_СТРАНИЦА_
::::

В самую первую очередь как китайские, так и античные авторы отмечают их неприхотливость и выносливость. Например, Пэн Да-я пишет о монголах: «Что до их наград и наказаний, то по их обычаю выполнять свой долг считается само собой разумеющимся, и это никто не решается воспринимать как заслугу. Взаимно друг друга убеждая, они говорят: "Если мой господин пошлёт меня в огонь или в воду, я пойду ради него". Когда речь заходит о голоде, холоде и тяжких лишениях, то они говорят только "дай" [дай означает "нехорошо"]» [Цит. по: 11, с. 37-38]. Казалось бы, речь идёт об особенностях поведения средневековых монгольских воинов, и только лишь. Однако Аммиан Марцеллин, словно списывая у своего китайского коллеги сквозь века, говорит о гуннах: «Никогда они не укрываются в какие бы то ни было здания; напротив, они избегают их, как гробниц, далеких от обычного окружения людей. У них нельзя встретить даже покрытого камышом шалаша. Они кочуют по горам и лесам, с колыбели приучены переносить холод, голод и жажду» [5, с. 538]. Дело тут не в том, правда это или нет, а во внимании, которое цивилизованные авторы уделяют именно варварской выносливости. Вряд ли как гунны, так и монголы когда-нибудь радовались холоду или голоду. Но и те, и другие терпели такие природные условия, от которых уже давно отвыкли их живущие в империях соседи. Речь скорее идёт не о какой-то особенной силе кочевников, а об изнеженности имперских горожан.

::::

_СОХРАНЁННЫЕ ДАННЫЕ_
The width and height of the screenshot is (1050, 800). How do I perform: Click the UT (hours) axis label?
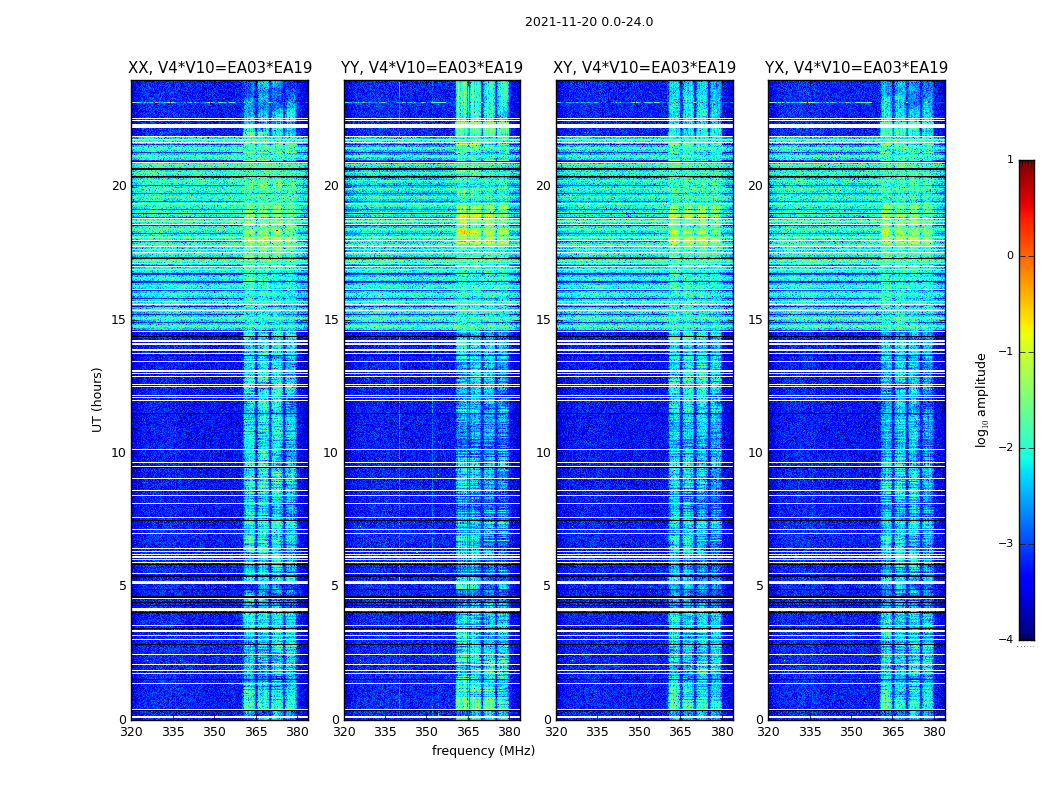point(97,400)
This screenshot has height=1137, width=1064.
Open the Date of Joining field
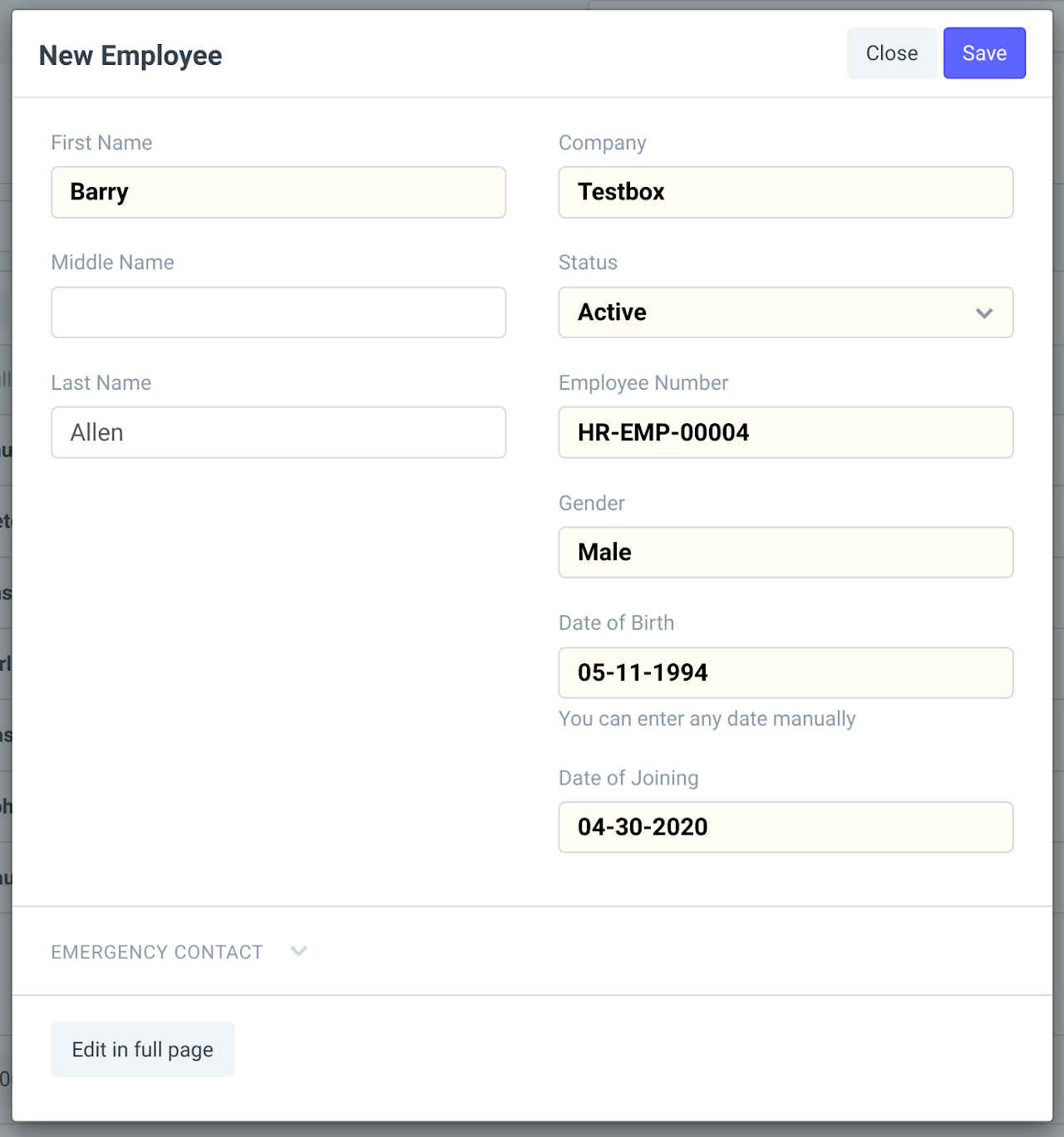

::::

_ОПИСАНИЕ ЗАДАНИЯ_
Перепишите, пожалуйста, весь текст о выносливости кочевников слово в слово. Приведённые выше строки взяты из другого источника.

_ОТВЕТ НИЖЕ_
В самую первую очередь как китайские, так и античные авторы отмечают их неприхотливость и выносливость. Например, Пэн Да-я пишет о монголах: «Что до их наград и наказаний, то по их обычаю выполнять свой долг считается само собой разумеющимся, и это никто не решается воспринимать как заслугу. Взаимно друг друга убеждая, они говорят: "Если мой господин пошлёт меня в огонь или в воду, я пойду ради него". Когда речь заходит о голоде, холоде и тяжких лишениях, то они говорят только "дай" [дай означает "нехорошо"]» [Цит. по: 11, с. 37-38]. Казалось бы, речь идёт об особенностях поведения средневековых монгольских воинов, и только лишь. Однако Аммиан Марцеллин, словно списывая у своего китайского коллеги сквозь века, говорит о гуннах: «Никогда они не укрываются в какие бы то ни было здания; напротив, они избегают их, как гробниц, далеких от обычного окружения людей. У них нельзя встретить даже покрытого камышом шалаша. Они кочуют по горам и лесам, с колыбели приучены переносить холод, голод и жажду» [5, с. 538]. Дело тут не в том, правда это или нет, а во внимании, которое цивилизованные авторы уделяют именно варварской выносливости. Вряд ли как гунны, так и монголы когда-нибудь радовались холоду или голоду. Но и те, и другие терпели такие природные условия, от которых уже давно отвыкли их живущие в империях соседи. Речь скорее идёт не о какой-то особенной силе кочевников, а об изнеженности имперских горожан.